Postur bisnis, politik, dan militer RRT membantu negara itu dalam membiayai akses ke hampir 100 pelabuhan komersial yang memiliki lokasi strategis di seluruh dunia, demikian menurut penelitian yang dilakukan oleh Kardon dan Wendy Leutert dari Indiana University. Investasi pelabuhan yang dilakukan oleh perusahaan logistik dan pengapalan yang dikendalikan oleh RRT itu terkait dengan skema infrastruktur Satu Sabuk, Satu Jalan (One Belt, One Road) yang bertujuan untuk mengikat sebagian besar dunia ke Tiongkok. Lebih dari separuh kesepakatan pelabuhan itu dibuat dalam dekade terakhir ini di bawah kepemimpinan Sekretaris Jenderal Partai Komunis Tiongkok (PKT) Xi Jinping, demikian yang dilaporkan majalah Newsweek pada Oktober 2022.
Upaya RRT untuk mendapatkan pengaruh di pelabuhan asing sejalan dengan keinginannya untuk menjadi kekuatan maritim. Buku putih RRT tahun 2015 menegaskan: “Mentalitas tradisional yang menyatakan bahwa daratan lebih penting daripada lautan harus ditinggalkan. Pengelolaan laut dan samudra serta melindungi hak dan kepentingan maritim harus dijadikan prioritas utama.”
Pengendalian rute laut dan jalur perlintasan maritim sangat penting untuk tujuan komersial dan keamanan, terutama di Indo-Pasifik, tempat sebagian besar pengapalan dunia melintasinya. A.S. dan Sekutu serta Mitranya menjamin kemakmuran ekonomi melalui jalur laut yang aman dan terlindungi. Para analis mengatakan kehadiran dan investasi besar RRT di berbagai pelabuhan strategis merupakan ancaman karena kapal-kapal yang menggunakan fasilitas-fasilitas itu dapat memiliki tujuan militer maupun komersial. “Jika bisa membawa barang, maka bisa membawa pasukan,” ungkap Jonathan Hillman, yang saat itu menjabat sebagai direktur Center for Strategic and International Studies, kepada surat kabar The Guardian pada Juli 2018.

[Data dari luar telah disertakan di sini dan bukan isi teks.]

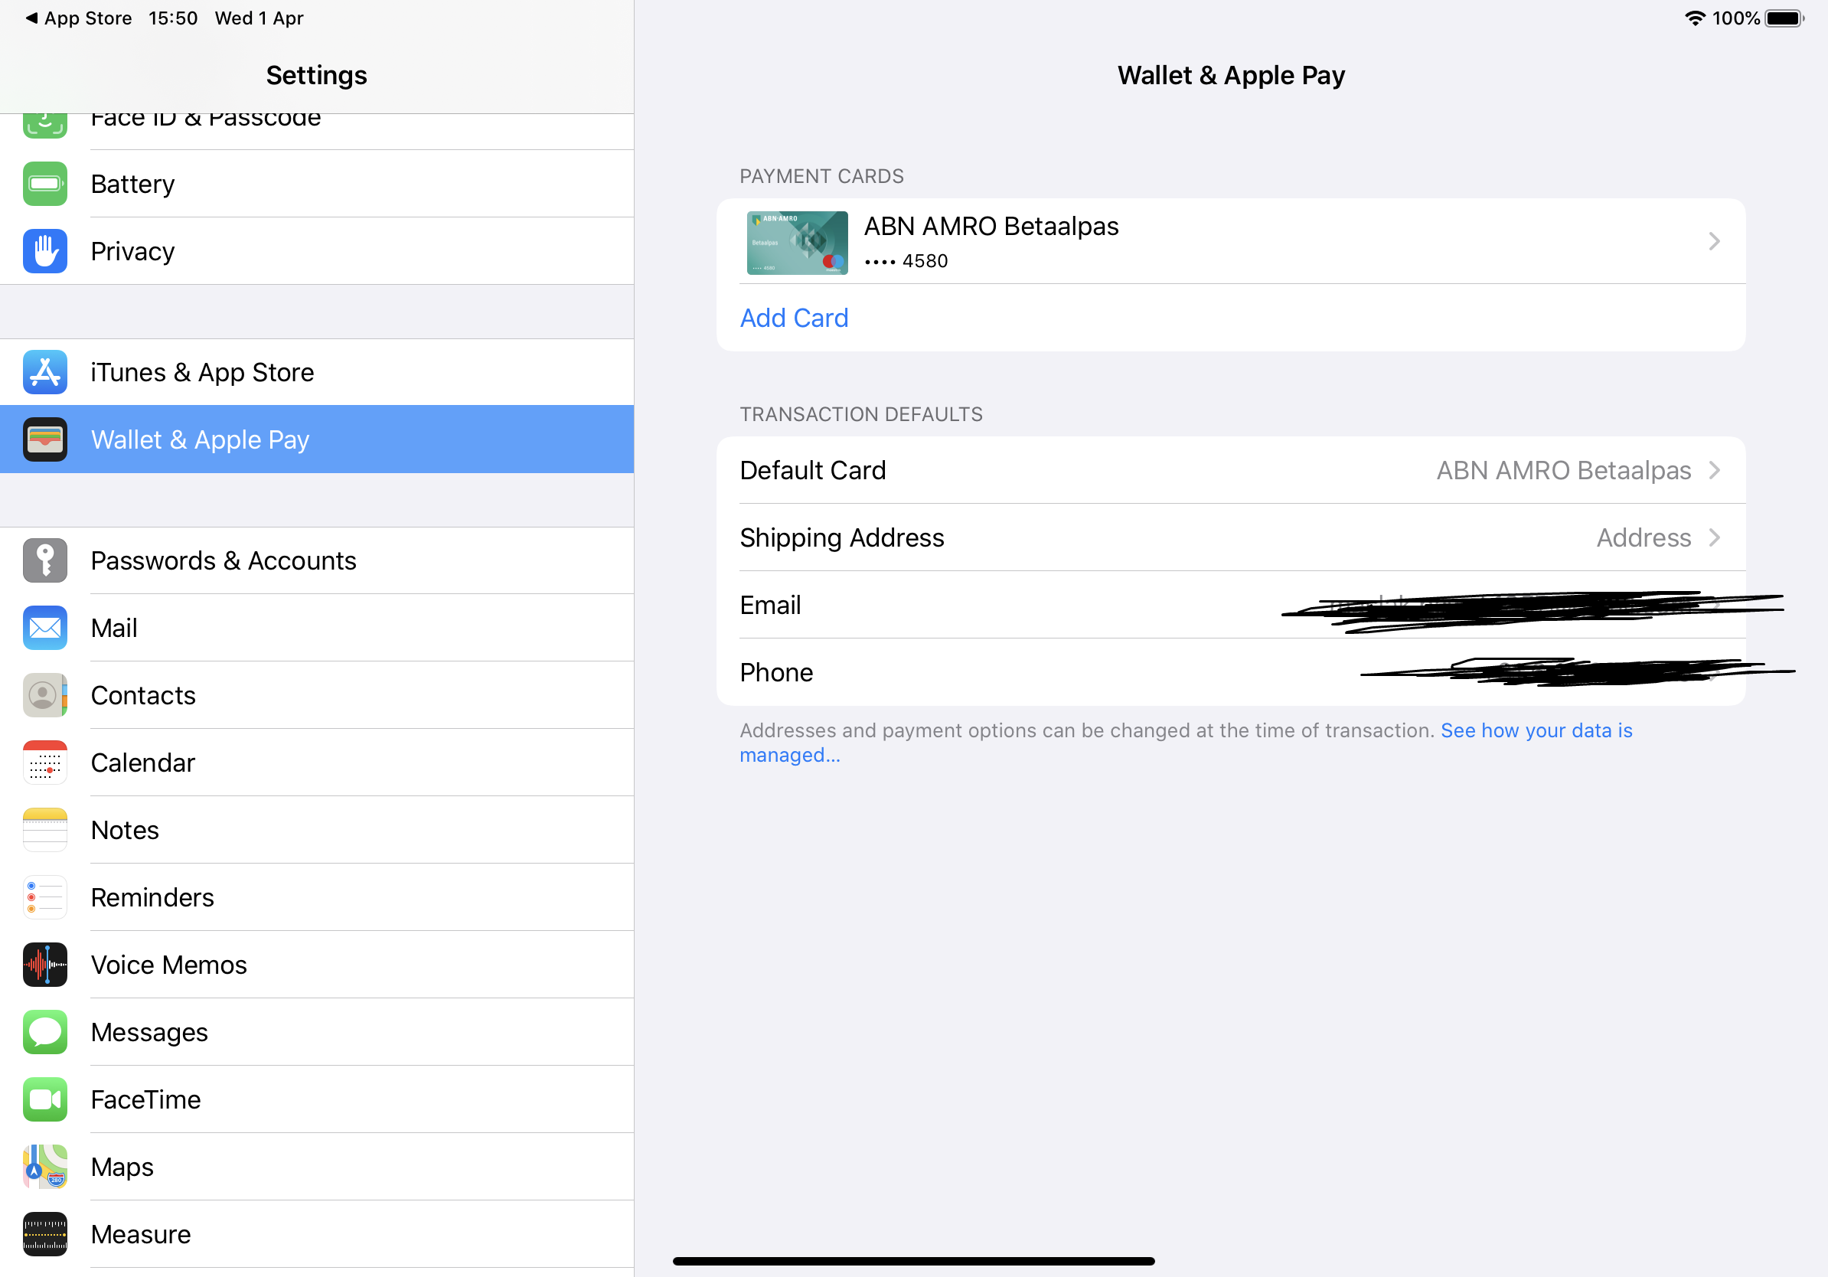Tap the Battery settings icon
This screenshot has height=1277, width=1828.
click(x=45, y=184)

Beberapa pengamat khawatir investasi yang meluas itu merupakan proyeksi kekuatan yang berbahaya, dengan berbagai risiko keamanan mulai dari spionase, pemaksaan ekonomi, hingga ekspansi militer. Kapal Angkatan Laut Tentara Pembebasan Rakyat Tiongkok telah mengunjungi sekitar sepertiga pelabuhan asing itu, demikian yang dilaporkan Newsweek. Akses angkatan laut Tiongkok ke pelabuhan-pelabuhan ini menjadikannya lebih murah dan lebih efisien untuk mengisi ulang perbekalan bagi armada di luar negeri, demikian yang dilaporkan surat kabar The Wall Street Journal pada November 2022.

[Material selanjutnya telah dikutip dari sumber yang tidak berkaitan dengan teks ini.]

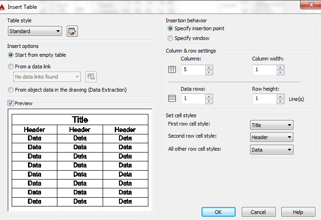Expand First row cell style dropdown
This screenshot has height=220, width=321.
click(272, 125)
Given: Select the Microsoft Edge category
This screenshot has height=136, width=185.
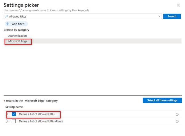Looking at the screenshot, I should (x=18, y=41).
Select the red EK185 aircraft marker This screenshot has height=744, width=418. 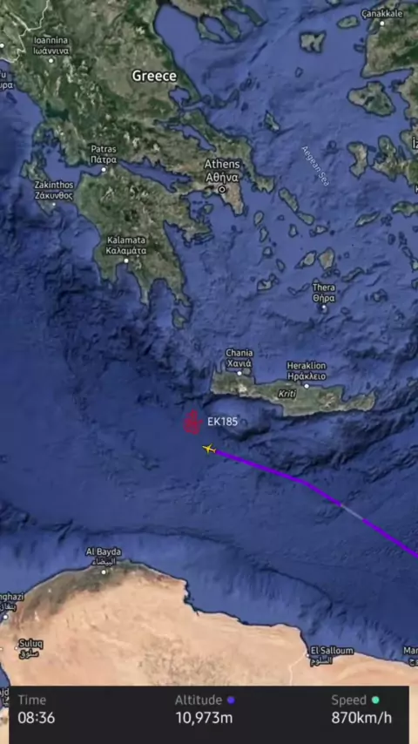point(192,422)
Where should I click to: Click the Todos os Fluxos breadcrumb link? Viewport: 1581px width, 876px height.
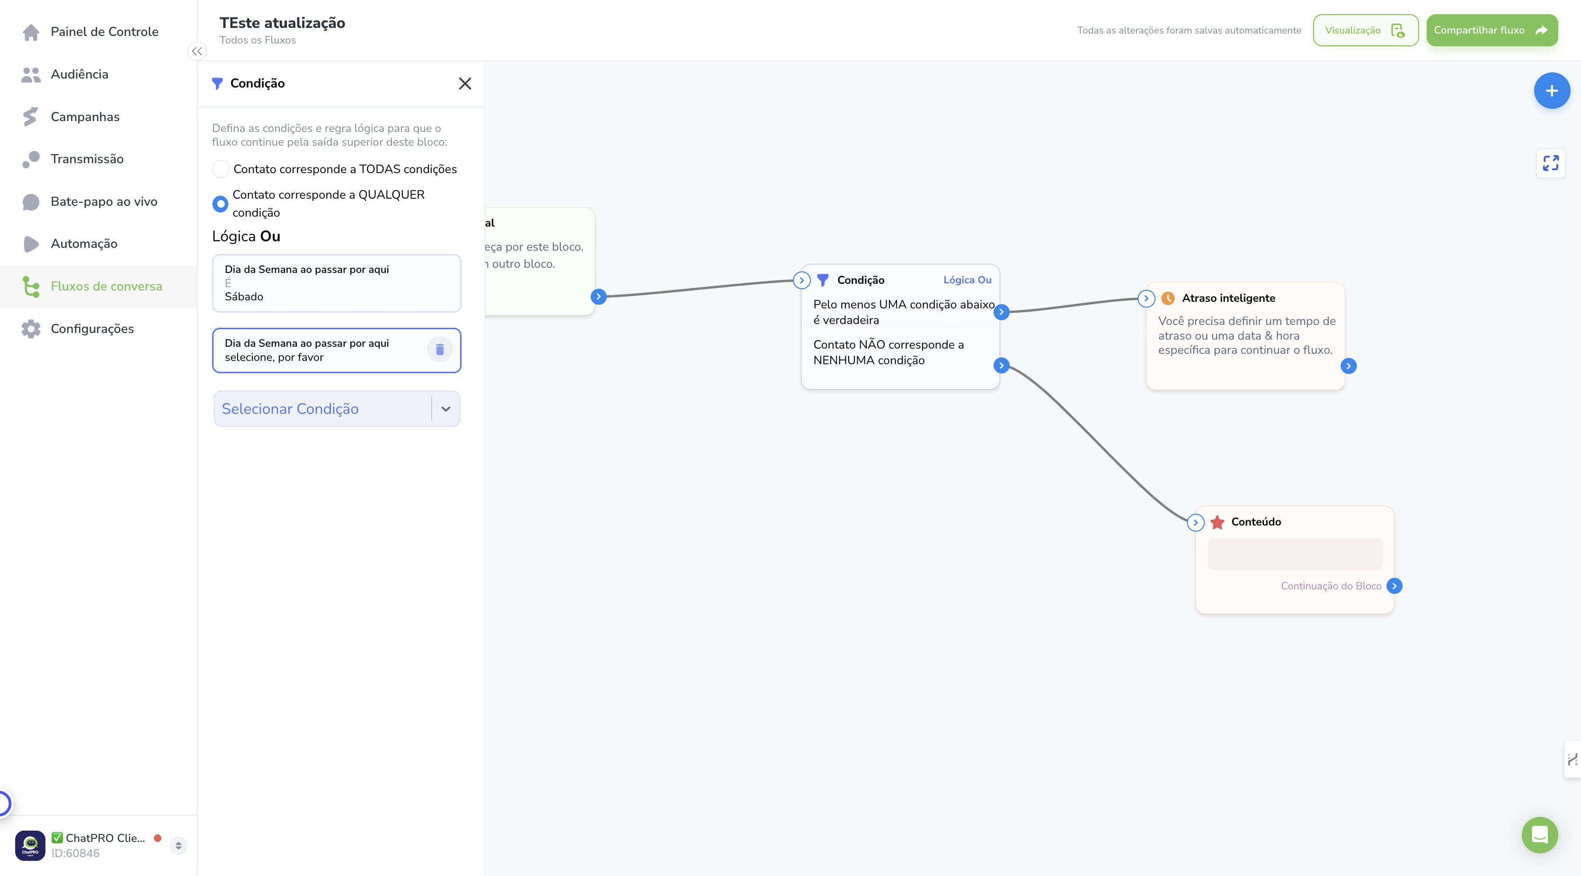258,40
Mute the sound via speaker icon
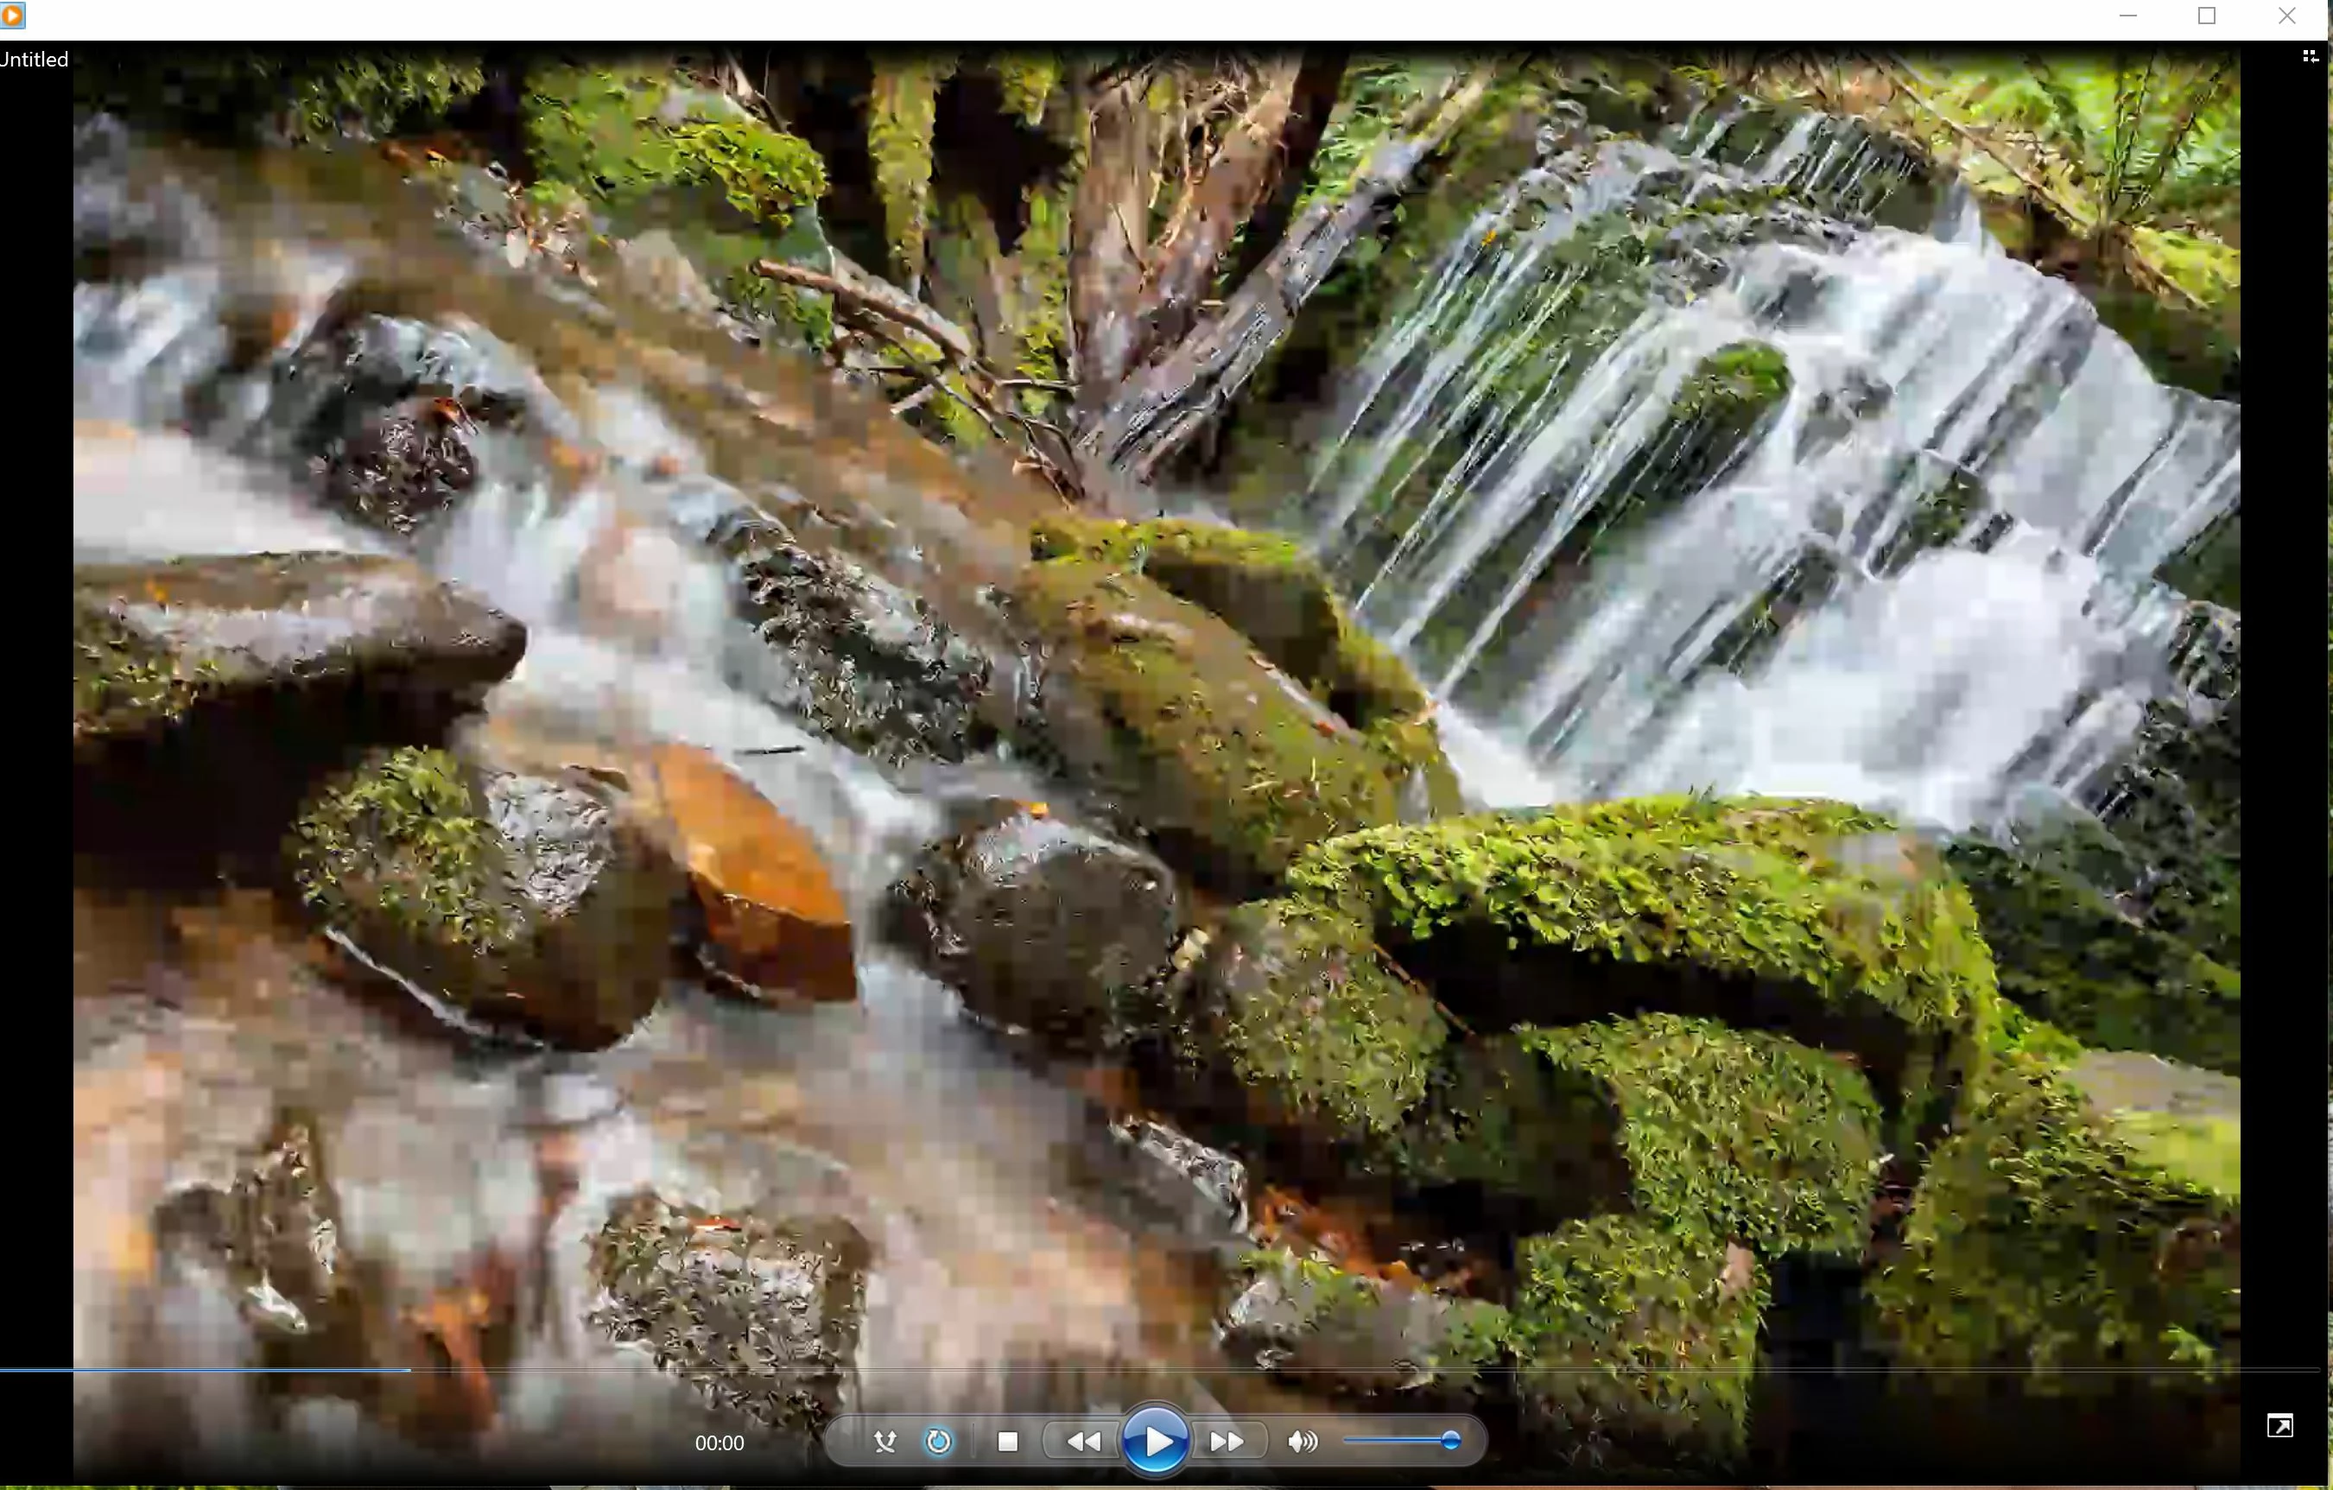This screenshot has height=1490, width=2333. 1302,1442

Ada juga prospek bagi Beijing untuk menggunakan investasi perdagangan dan pelabuhan guna memengaruhi perilaku negara-negara lainnya. RRT sebelumnya telah memberlakukan boikot perdagangan yang tidak dideklarasikan terhadap Australia, Jepang, Lituania, Norwegia, dan Taiwan karena dianggap tidak menghormati Tiongkok, demikian yang dilaporkan Newsweek. Besarnya investasi Tiongkok di pelabuhan asing dapat memberi RRT pengaruh terhadap negara tuan rumah, demikian yang dilaporkan AidData, laboratorium penelitian di William & Mary University di Virginia pada Juli 2023.
AidData mengidentifikasi delapan pelabuhan di luar Tiongkok daratan tempat RRT dapat mendirikan pangkalan angkatan laut dalam lima tahun ke depan:
- Bata, Guinea Ekuatorial: Dibiayai secara besar-besaran oleh RRT di pesisir Atlantik Afrika Barat.
- Gwadar, Pakistan: Memiliki lokasi strategis di Laut Arab.
- Hambantota, Sri Lanka: Terletak di Samudra Hindia, investasi pelabuhan asing terbesar RRT.
- Kribi, Kamerun: Pelabuhan Afrika Barat ini telah menerima pembiayaan signifikan dari Tiongkok.
- Nacala, Mozambik: Pelabuhan laut dalam di pantai timur Afrika.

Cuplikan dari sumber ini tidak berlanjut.